AUTHOR=Spikes Kyle T. , Sen Mrinal K. TITLE=Correlations of Rock-Physics Model Parameters From Bayesian Analysis: Pressure- and Porosity-Dependent Models Applied to Unconsolidated Sands JOURNAL=Frontiers in Earth Science VOLUME=9 YEAR=2022 URL=https://www.frontiersin.org/journals/earth-science/articles/10.3389/feart.2021.805742 DOI=10.3389/feart.2021.805742 ISSN=2296-6463 ABSTRACT=

Correlations of rock-physics model inputs are important to know to help design informative prior models within integrated reservoir-characterization workflows. A Bayesian framework is optimal to determine such correlations. Within that framework, we use velocity and porosity measurements on unconsolidated, dry, and clean sands. Three pressure- and three porosity-dependent rock-physics models are applied to the data to examine relationships among the inputs. As with any Bayesian formulation, we define a prior model and calculate the likelihood in order to evaluate the posterior. With relatively few inputs to consider for each rock-physics model, we found that sampling the posterior exhaustively to be convenient.

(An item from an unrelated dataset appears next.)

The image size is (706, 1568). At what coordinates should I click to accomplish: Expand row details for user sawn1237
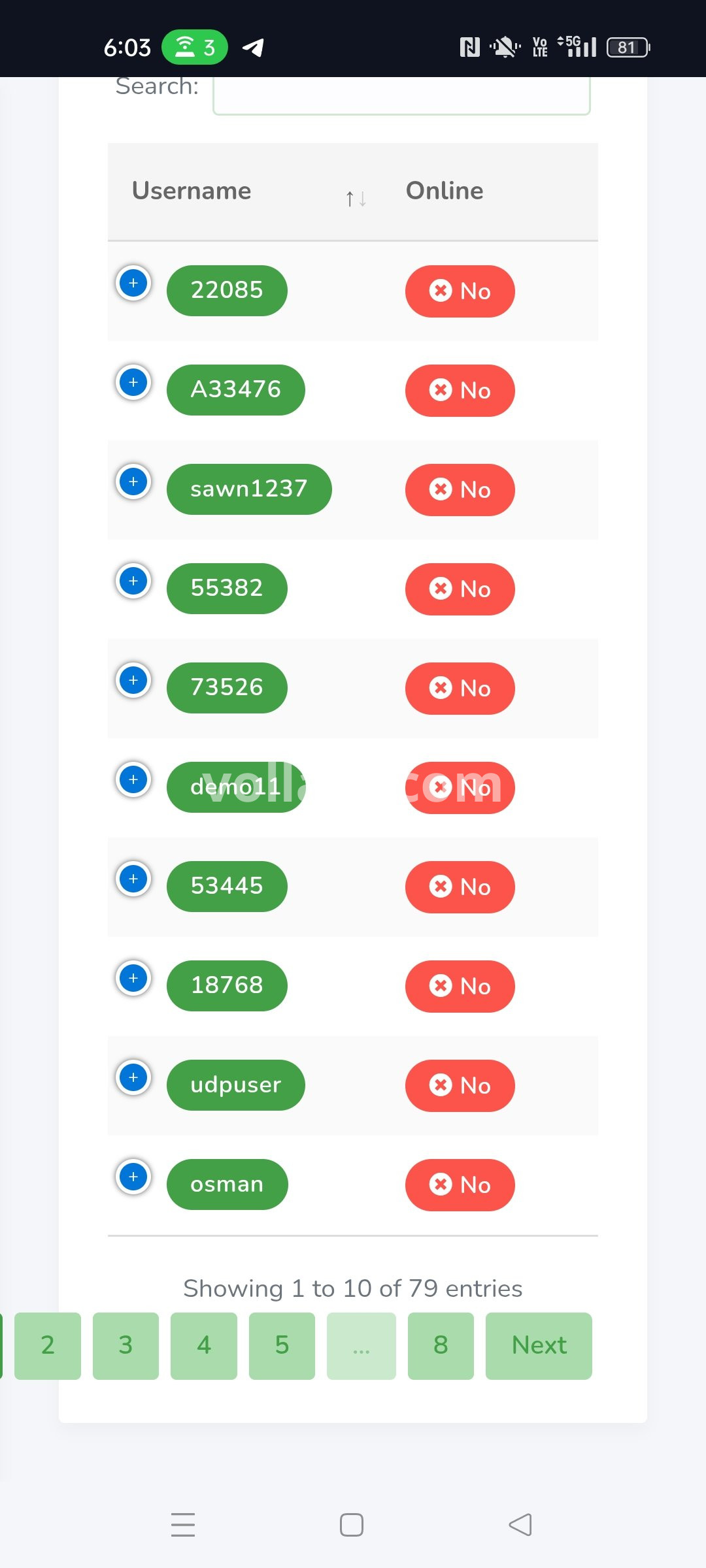pyautogui.click(x=133, y=482)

The results of the Bayesian analyses are multivariate histograms that indicate most likely values of the input parameters given the data to which the rock-physics model was fit. When the Bayesian procedure is repeated many times for the same data, but with different prior models, correlations emerged among the input parameters in a rock-physics model. These correlations were not known previously. Implications, for the pressure- and porosity-dependent models examined here, are that these correlations should be utilized when applying these models to other relevant data sets. Furthermore, additional rock-physics models should be examined similarly to determine any potential correlations in their inputs. These correlations can then be taken advantage of in forward and inverse problems posed in reservoir characterization.